> _GIVEN EXERCISE_:
Format every line of the rows below as a Markdown table with the columns "No." and "Line", numbering the lines in order and leaving out blank lines.
══ INFORMATION SHOWN
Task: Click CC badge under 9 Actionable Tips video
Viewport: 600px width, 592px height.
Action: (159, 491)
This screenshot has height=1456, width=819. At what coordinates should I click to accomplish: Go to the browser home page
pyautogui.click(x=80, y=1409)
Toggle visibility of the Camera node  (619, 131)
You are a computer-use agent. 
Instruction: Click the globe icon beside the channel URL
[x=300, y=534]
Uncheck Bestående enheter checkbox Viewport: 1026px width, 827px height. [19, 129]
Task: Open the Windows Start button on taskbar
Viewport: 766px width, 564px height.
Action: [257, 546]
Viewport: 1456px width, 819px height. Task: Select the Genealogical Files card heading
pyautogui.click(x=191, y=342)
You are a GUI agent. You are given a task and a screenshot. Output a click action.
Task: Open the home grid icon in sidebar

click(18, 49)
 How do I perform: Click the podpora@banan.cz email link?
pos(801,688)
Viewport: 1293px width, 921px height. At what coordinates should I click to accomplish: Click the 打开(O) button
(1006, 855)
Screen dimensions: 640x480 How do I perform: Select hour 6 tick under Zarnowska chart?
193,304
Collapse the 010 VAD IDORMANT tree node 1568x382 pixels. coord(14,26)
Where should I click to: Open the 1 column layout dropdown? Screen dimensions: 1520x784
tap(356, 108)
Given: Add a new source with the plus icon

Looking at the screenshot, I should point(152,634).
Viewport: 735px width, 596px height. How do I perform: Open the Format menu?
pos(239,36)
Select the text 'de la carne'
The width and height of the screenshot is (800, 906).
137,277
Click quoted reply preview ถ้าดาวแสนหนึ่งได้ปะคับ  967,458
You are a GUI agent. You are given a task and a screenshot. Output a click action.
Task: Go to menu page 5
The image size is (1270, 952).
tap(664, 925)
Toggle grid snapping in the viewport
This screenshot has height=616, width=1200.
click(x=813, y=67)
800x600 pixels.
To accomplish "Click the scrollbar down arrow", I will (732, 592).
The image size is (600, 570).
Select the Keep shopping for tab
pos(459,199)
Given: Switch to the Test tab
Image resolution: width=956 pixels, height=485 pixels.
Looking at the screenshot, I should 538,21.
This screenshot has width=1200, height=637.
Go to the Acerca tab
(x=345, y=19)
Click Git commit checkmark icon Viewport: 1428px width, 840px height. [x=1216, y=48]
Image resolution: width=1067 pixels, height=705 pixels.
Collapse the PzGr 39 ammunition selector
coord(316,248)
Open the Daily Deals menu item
════
> _CORRECT ANSWER_:
| No. | Line |
|---|---|
| 1 | Task: Click CC badge under 9 Actionable Tips video |
| 2 | Viewport: 600px width, 592px height. |
| 3 | Action: (159, 491) |
| 4 | This screenshot has height=1456, width=819. At what coordinates should I click to accomplish: Go to the browser home page |
| 5 | pyautogui.click(x=80, y=1409) |
| 6 | Toggle visibility of the Camera node  (619, 131) |
| 7 | You are a computer-use agent.  |
| 8 | Instruction: Click the globe icon beside the channel URL |
| 9 | [x=300, y=534] |
| 10 | Uncheck Bestående enheter checkbox Viewport: 1026px width, 827px height. [19, 129] |
| 11 | Task: Open the Windows Start button on taskbar |
| 12 | Viewport: 766px width, 564px height. |
| 13 | Action: [257, 546] |
| 14 | Viewport: 1456px width, 819px height. Task: Select the Genealogical Files card heading |
| 15 | pyautogui.click(x=191, y=342) |
| 16 | You are a GUI agent. You are given a task and a screenshot. Output a click action. |
| 17 | Task: Open the home grid icon in sidebar |
| 18 | click(18, 49) |
| 19 |  How do I perform: Click the podpora@banan.cz email link? |
| 20 | pos(801,688) |
| 21 | Viewport: 1293px width, 921px height. At what coordinates should I click to accomplish: Click the 打开(O) button |
| 22 | (1006, 855) |
| 23 | Screen dimensions: 640x480 How do I perform: Select hour 6 tick under Zarnowska chart? |
| 24 | 193,304 |
| 25 | Collapse the 010 VAD IDORMANT tree node 1568x382 pixels. coord(14,26) |
| 26 | Where should I click to: Open the 1 column layout dropdown? Screen dimensions: 1520x784 |
| 27 | tap(356, 108) |
| 28 | Given: Add a new source with the plus icon |
| 29 | Looking at the screenshot, I should point(152,634). |
| 30 | Viewport: 735px width, 596px height. How do I perform: Open the Format menu? |
| 31 | pos(239,36) |
| 32 | Select the text 'de la carne' |
| 33 | The width and height of the screenshot is (800, 906). |
| 34 | 137,277 |
| 35 | Click quoted reply preview ถ้าดาวแสนหนึ่งได้ปะคับ  967,458 |
| 36 | You are a GUI agent. You are given a task and a screenshot. Output a click action. |
| 37 | Task: Go to menu page 5 |
| 38 | The image size is (1270, 952). |
| 39 | tap(664, 925) |
| 40 | Toggle grid snapping in the viewport |
| 41 | This screenshot has height=616, width=1200. |
| 42 | click(x=813, y=67) |
| 43 | 800x600 pixels. |
| 44 | To accomplish "Click the scrollbar down arrow", I will (732, 592). |
| 45 | The image size is (600, 570). |
| 46 | Select the Keep shopping for tab |
| 47 | pos(459,199) |
| 48 | Given: Switch to the Test tab |
| 49 | Image resolution: width=956 pixels, height=485 pixels. |
| 50 | Looking at the screenshot, I should 538,21. |
| 51 | This screenshot has width=1200, height=637. |
| 52 | Go to the Acerca tab |
| 53 | (x=345, y=19) |
| 54 | Click Git commit checkmark icon Viewport: 1428px width, 840px height. [x=1216, y=48] |
| 55 | Image resolution: width=1067 pixels, height=705 pixels. |
| 56 | Collapse the PzGr 39 ammunition selector |
| 57 | coord(316,248) |
| 58 | Open the Daily Deals menu item |